Melalui cara struktural, Jokowi dinilai lebih rajin sowan
kepada pemerintah pusat, dalam hal ini Kementerian Pekerjaan Umum. Tidak
hanya itu, Jokowi juga aktif melakukan komunikasi dengan pemerintah
kota di sekitar Jakarta. Jokowi juga lebih rajin mencari cara mengatasi
banjir dengan bekerja sama dengan instansi negara.
"Tapi, memang pemerintah pusatnya yang saat ini belum terlalu aktif
turun tangan menjalankan tugasnya. Tapi, dengan Jokowi rajin ke pusat,
ia tahu jadwal pekerjaan Kemen PU. Kan dengan gitu Jokowi jadi mudah melakukan pemetaan kerja," ujar Yayat.

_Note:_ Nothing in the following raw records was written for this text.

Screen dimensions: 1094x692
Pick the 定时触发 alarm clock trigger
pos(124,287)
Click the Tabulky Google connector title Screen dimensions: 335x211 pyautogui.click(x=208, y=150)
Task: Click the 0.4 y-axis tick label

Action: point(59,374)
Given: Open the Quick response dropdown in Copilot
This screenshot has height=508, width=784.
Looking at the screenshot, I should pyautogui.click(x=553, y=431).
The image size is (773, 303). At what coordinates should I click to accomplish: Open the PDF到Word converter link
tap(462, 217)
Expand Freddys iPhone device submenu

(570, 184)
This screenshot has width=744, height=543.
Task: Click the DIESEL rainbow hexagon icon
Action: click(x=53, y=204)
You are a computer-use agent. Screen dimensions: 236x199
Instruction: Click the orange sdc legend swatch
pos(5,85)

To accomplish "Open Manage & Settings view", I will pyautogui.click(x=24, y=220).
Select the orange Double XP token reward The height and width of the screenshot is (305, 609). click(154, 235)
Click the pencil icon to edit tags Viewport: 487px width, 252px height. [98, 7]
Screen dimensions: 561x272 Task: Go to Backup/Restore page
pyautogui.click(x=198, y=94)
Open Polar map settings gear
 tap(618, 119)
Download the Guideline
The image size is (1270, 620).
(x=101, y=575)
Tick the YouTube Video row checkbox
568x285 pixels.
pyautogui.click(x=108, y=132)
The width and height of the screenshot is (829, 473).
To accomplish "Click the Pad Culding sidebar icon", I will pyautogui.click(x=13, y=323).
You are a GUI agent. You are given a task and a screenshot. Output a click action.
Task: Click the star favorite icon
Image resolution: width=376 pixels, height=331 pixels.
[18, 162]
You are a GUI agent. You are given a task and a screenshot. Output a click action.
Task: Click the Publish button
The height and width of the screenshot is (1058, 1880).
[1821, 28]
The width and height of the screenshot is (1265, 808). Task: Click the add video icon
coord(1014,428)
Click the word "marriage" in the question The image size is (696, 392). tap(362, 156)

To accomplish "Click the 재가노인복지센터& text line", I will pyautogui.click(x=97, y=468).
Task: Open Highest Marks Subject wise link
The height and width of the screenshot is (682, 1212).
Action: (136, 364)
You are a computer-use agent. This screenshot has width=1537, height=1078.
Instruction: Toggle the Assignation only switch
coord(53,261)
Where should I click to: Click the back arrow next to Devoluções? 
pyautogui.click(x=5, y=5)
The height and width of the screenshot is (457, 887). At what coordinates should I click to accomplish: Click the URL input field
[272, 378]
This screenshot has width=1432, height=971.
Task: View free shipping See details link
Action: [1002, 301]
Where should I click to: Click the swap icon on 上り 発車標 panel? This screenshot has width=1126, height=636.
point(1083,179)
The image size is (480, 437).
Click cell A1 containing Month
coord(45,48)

Adapun cara non-struktural, lanjut Yayat, Jokowi jauh lebih canggih ketimbang Foke. Jokowi lebih memberdayakan stakeholder di Ibu Kota, mulai dari perusahaan untuk dana corporate social responsibility
(CSR), memberdayakan masyarakat di lingkungan, menggandeng musisi,
seniman untuk kampanye lingkungan bersih. Bahkan, kata dia, sampai hal
kecil, tetapi diyakini berimbas signifikan, misalnya membuat sumur
resapan dalam di jalan-jalan.
"Ini tidak dilakukan oleh pendahulu. Sebelumnya lebih mengandalkan
anggaran Pemda atau pinjaman asing. Tapi, bahayanya, pas tidak ada dana,
mentok, ya tidak melakukan apa-apa. Padahal, banjir itu kan
penanganannya butuh waktu cepat dan sigap," kata Yayat.
Target meleset
Hingga saat ini, Pemprov DKI Jakarta terus menormalisasi 13 sungai,
12 waduk, dan 884 saluran penghubung di Ibu Kota. Namun, Jokowi
memastikan normalisasi tidak selesai sesuai target awal pada Desember
2013. "Ada 12 waduk. (Sampai saat ini) paling baru selesai sekitar 20
persen," ujar Jokowi.
Jokowi menampik Dinas Pekerjaan Umum DKI tak bekerja dengan baik.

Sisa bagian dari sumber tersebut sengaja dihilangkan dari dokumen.